By Tarek Amara
TUNIS (Reuters) – Tunisia’s powerful labour union said on Monday it would hold a national strike over wages and the economy after refusing to take part in a limited dialogue proposed by the president as he rewrites the constitution.
With more than a million members, the UGTT is Tunisia’s most powerful political force and its call for a strike may present the biggest challenge yet to President Kais Saied after his seizure of broad powers and moves to one-man rule.
Saied has focused on his political agenda since last summer when he brushed aside the parliament and discounted most of Tunisia’s democratic constitution to say he would rule by decree despite a gathering economic crisis.
The president’s opponents accuse him of a coup that has undermined the democratic gains of the 2011 revolution that triggered the Arab spring, but he says his moves were legal and needed to save Tunisia from a prolonged political crisis.
The union has demanded a meaningful national dialogue on both political and economic reforms, but it rejected Saied’s proposal that it join a small advisory group of other civil society organisations that could submit reform ideas.

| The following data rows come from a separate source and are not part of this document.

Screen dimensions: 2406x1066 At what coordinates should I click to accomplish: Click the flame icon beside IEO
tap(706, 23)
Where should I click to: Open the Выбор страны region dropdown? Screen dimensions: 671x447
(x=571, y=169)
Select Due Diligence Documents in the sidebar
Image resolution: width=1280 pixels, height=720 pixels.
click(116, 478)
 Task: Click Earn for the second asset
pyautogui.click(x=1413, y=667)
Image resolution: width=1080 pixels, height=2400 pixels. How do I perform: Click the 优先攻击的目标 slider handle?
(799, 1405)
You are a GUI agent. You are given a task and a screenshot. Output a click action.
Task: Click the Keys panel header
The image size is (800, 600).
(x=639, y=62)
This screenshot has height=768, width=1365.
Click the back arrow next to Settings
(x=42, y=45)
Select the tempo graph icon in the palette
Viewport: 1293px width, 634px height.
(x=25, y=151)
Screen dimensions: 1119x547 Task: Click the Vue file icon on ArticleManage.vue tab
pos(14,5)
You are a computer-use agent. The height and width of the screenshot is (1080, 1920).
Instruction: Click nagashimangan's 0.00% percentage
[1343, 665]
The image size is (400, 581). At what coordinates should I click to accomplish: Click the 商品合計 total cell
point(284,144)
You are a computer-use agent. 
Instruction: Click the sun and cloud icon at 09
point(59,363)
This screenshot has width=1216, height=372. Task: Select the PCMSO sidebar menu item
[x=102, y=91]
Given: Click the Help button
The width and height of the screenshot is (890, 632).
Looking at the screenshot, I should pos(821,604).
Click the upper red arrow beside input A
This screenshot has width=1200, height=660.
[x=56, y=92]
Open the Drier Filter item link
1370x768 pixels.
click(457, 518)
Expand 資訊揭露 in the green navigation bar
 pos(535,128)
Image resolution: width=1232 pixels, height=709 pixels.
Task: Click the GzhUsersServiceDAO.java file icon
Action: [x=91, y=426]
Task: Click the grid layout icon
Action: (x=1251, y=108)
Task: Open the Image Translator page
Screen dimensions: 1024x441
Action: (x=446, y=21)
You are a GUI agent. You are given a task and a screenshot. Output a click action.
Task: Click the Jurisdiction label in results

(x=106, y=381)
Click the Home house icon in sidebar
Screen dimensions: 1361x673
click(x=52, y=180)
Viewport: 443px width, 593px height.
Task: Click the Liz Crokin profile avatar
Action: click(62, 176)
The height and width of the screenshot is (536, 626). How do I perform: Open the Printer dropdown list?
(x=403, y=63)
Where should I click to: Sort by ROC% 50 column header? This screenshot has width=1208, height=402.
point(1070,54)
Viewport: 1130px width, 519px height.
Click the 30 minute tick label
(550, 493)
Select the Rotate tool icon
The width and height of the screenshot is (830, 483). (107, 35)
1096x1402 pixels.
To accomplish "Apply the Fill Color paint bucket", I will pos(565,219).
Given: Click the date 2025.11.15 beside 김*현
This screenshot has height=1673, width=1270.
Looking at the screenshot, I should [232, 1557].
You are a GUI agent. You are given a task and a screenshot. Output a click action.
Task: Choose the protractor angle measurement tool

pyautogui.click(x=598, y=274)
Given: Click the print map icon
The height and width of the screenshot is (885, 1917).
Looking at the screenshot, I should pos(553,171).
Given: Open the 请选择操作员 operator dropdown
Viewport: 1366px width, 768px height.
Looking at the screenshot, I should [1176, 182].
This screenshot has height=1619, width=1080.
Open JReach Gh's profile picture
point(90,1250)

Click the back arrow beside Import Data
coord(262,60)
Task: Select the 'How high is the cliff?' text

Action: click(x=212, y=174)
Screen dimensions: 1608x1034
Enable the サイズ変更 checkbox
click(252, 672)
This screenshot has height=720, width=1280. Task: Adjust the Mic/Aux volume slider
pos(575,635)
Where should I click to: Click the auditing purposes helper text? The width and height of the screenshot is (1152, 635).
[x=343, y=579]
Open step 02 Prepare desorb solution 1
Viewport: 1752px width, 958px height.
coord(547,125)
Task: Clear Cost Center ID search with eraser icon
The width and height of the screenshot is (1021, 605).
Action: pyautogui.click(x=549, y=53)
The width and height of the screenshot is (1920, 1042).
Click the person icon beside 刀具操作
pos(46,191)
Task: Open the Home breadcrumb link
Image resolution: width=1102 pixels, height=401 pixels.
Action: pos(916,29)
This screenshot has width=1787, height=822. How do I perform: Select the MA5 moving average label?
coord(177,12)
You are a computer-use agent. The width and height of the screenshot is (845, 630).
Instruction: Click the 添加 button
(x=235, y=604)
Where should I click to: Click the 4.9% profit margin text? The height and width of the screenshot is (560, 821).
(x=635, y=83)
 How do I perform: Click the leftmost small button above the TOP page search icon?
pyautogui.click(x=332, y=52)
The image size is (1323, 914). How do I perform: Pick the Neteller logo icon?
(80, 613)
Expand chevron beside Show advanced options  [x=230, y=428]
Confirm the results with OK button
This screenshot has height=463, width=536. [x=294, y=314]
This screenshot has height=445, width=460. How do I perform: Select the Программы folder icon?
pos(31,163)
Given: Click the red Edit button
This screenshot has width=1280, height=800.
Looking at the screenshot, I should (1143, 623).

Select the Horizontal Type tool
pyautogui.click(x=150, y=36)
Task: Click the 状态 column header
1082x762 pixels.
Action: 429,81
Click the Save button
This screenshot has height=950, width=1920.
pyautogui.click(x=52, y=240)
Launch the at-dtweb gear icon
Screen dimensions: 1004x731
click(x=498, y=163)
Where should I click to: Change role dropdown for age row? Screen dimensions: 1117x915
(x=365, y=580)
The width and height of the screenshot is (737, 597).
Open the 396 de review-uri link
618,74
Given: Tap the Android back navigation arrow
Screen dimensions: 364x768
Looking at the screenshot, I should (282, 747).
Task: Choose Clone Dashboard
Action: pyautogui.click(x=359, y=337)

Saied said last week that political parties would be barred from a role in forming the new constitution, which would replace the 2014 document that emerged from an inclusive debate among Tunisia’s main political factions and social organisations.
“We reject any formal dialogue in which roles are determined unilaterally and from which civil and political forces are excluded,” UGTT spokesperson Sami Tahri said.
Tunisia’s major political parties pledged to fight Saied’s decision to exclude them from key political reforms including the drafting of a new constitution and accused him of seeking to consolidate autocratic rule.
Achaab, the newspaper of the union, said that Saied met with UGTT leader on Sunday and informed him that he insisted that the dialogue will be in its current formula that he proposed.
The date of the strike, by UGTT members working in public services and state companies, will be announced later, Tahri said.
Saied’s government is in talks with the International Monetary Fund for a bailout, seen as necessary to ward off national bankruptcy, but the UGTT has rejected proposed spending cuts and instead wants wage increases for state workers.